Simple XML question ...

S

Stephen O'D

I have a big file that looks similar to this:

<file>
<item>
<itemtags>foo</itemtags>
</item>
<item>
<itemtags>foo</itemtags>
</item>
... 1000's of repititions
<item>
<itemtags>foo</itemtags>
</item>
</file>

I want to ensure the file is valid and grab each item (without the
item wrapper - ie all child tags of each item).
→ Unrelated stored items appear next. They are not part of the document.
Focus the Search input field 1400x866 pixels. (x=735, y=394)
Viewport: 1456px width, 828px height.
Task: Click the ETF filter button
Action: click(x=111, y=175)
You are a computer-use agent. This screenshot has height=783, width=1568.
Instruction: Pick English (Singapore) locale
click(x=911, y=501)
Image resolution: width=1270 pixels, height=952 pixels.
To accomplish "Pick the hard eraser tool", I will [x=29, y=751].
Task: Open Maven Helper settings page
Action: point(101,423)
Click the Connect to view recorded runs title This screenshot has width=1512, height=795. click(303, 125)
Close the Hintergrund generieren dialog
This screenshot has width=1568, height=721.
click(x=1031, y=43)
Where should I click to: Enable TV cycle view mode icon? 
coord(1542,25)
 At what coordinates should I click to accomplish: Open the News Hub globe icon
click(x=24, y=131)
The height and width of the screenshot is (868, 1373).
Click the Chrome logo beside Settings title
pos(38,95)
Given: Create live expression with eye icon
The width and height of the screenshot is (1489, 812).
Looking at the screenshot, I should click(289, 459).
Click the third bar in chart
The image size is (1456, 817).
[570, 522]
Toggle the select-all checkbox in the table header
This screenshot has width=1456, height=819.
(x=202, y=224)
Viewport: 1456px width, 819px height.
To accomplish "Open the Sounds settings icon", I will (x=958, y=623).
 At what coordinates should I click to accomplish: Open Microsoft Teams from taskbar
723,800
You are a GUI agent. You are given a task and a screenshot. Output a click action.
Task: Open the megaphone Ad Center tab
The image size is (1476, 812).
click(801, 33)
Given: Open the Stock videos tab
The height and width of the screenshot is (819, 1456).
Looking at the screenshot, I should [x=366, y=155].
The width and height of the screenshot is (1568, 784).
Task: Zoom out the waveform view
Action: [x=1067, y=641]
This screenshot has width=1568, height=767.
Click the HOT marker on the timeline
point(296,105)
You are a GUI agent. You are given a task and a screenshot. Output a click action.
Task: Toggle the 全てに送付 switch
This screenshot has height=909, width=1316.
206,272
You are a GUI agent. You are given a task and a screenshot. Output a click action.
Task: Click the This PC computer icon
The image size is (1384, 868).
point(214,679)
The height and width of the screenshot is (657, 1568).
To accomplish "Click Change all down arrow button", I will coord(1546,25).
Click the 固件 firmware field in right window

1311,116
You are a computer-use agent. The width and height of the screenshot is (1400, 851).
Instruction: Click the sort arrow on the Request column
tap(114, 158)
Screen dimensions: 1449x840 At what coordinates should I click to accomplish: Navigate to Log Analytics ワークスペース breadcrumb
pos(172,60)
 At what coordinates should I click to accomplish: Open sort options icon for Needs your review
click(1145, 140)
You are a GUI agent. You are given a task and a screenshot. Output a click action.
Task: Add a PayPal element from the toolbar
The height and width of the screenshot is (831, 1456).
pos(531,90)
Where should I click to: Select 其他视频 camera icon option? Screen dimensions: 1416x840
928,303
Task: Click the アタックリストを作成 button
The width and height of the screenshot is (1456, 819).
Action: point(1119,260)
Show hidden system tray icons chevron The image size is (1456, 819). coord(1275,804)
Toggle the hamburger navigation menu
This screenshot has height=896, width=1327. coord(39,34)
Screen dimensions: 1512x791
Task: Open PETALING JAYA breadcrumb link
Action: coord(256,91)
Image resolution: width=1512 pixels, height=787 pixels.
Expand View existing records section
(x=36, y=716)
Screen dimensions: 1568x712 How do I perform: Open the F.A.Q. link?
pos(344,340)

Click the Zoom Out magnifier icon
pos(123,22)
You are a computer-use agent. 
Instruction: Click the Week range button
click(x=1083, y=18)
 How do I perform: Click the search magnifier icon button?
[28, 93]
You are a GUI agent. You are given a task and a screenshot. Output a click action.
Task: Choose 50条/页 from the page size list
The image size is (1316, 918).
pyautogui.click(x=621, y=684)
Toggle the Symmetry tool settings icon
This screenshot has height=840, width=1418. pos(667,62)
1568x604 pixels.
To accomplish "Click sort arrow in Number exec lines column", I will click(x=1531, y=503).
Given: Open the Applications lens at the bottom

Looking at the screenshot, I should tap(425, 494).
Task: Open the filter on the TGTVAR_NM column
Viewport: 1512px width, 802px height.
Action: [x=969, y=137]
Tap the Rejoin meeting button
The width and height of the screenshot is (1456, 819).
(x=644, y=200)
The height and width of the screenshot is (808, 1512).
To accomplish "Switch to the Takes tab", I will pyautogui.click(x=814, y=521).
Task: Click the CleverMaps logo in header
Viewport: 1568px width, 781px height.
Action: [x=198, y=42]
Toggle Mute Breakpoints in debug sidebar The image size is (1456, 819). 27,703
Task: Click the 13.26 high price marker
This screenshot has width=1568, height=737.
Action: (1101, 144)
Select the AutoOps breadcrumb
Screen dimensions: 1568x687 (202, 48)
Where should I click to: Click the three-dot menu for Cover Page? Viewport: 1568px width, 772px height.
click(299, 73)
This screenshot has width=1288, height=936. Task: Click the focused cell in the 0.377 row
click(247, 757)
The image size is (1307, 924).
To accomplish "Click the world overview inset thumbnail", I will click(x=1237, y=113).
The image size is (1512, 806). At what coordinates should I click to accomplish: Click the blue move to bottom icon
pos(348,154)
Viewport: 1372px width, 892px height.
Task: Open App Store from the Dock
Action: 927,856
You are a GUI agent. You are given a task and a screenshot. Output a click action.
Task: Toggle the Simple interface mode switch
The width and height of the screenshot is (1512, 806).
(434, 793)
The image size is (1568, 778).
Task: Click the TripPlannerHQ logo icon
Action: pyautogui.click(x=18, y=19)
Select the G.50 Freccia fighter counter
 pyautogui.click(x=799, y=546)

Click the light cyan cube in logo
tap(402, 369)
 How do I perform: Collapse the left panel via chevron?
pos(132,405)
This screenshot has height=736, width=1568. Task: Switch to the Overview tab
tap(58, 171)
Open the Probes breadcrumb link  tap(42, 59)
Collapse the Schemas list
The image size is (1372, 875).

I was hoping to do this using XML::parser, but I just cannot work out
how to get the actual markup text contained in a tag. I know can use
it in Subs mode, and set a handler for item. How can I use that to
extract the parts I care about?

Thanks,

Stephen.
 
S

Stephen O'D

Subject: Simple XML question ...

If it's Simple and XML, how 'bout XML::Simple?
I have a big file that looks similar to this:
<file>
<item>
<itemtags>foo</itemtags>
</item>

[snip]

Seems simple enough...
I want to ensure the file is valid and grab each item (without the
item wrapper - ie all child tags of each item).
I was hoping to do this using XML::parser, but I just cannot work out
how to get the actual markup text contained in a tag. I know can use
it in Subs mode, and set a handler for item. How can I use that to
extract the parts I care about?

Well, let's see if X::S can actually do that:

#!/usr/bin/perl

use strict;
use warnings;
use XML::Simple;

die "D'Oh!\n" unless @ARGV;

print $_->{itemtags}, "\n"
for @{ (XMLin shift)->{item} };

__END__

Yes, it seems to do the job. Provided that I understood the job
correctly. Error checking is left as an exercise to the reader: here I
am assuming everything will go fine in any case.

Michele

Thats not exactly what I want. My file is more like:

<file>
<item>
<itemtags>
<tag1>foo</tag1>
<tag2>bar</tag2>
</itemtags>
</item>
<item>
<itemtags>
<tag1>foo</tag1>
<tag2>bar</tag2>
</itemtags>
</item>
... 1000's of repititions
</file>

So I need a series of xmlchunks like the following as my output (they
will be passed to another process for processing one at a time):

<itemtags>
<tag1>foo</tag1>
<tag2>bar</tag2>
</itemtags>

Also, the files I am dealing with are going to be large, and each
itemtags section is about 32K in size.

I am struggling to find some way to get me just the output. I have
something working with XML::Twig:

[sodonnel@millhouse]$ more twig.pl
use XML::Twig;

sub print_it {
my ($t, $elt) = @_;
$elt->set_asis;
print $elt->sprint($elt,1), "\n";
$t->purge;
}

my $t= XML::Twig->new( twig_handlers =>
{ 'item' => \&print_it }
);
$t->parsefile( 'data.xml');

[sodonnel@millhouse]$ perl twig.pl
<itemtags>foo</itemtags>
<itemtags>foo</itemtags>
<itemtags>foo</itemtags>

I have no real experience parsing big xml files in Perl (or
anything). My file has 10 items at a total size of ~400K and it takes
~ 5.2 CPU seconds to parse it and print each chunk. That seems slow
to me - can I expect to parse the file faster than that?

Stephen.
 
M

mirod

Stephen O'D wrote:

I am struggling to find some way to get me just the output. I have
something working with XML::Twig:

[sodonnel@millhouse]$ more twig.pl
use XML::Twig;

sub print_it {
my ($t, $elt) = @_;
$elt->set_asis;
print $elt->sprint($elt,1), "\n";
$t->purge;
}

my $t= XML::Twig->new( twig_handlers =>
{ 'item' => \&print_it }
);
$t->parsefile( 'data.xml');

[sodonnel@millhouse]$ perl twig.pl
<itemtags>foo</itemtags>
<itemtags>foo</itemtags>
<itemtags>foo</itemtags>

I have no real experience parsing big xml files in Perl (or
anything). My file has 10 items at a total size of ~400K and it takes
~ 5.2 CPU seconds to parse it and print each chunk. That seems slow
to me - can I expect to parse the file faster than that?

Hi,

Your code looks about right. The $elt->set_asis I believe is useless
(and dangerous actually), you should probably get rid of it.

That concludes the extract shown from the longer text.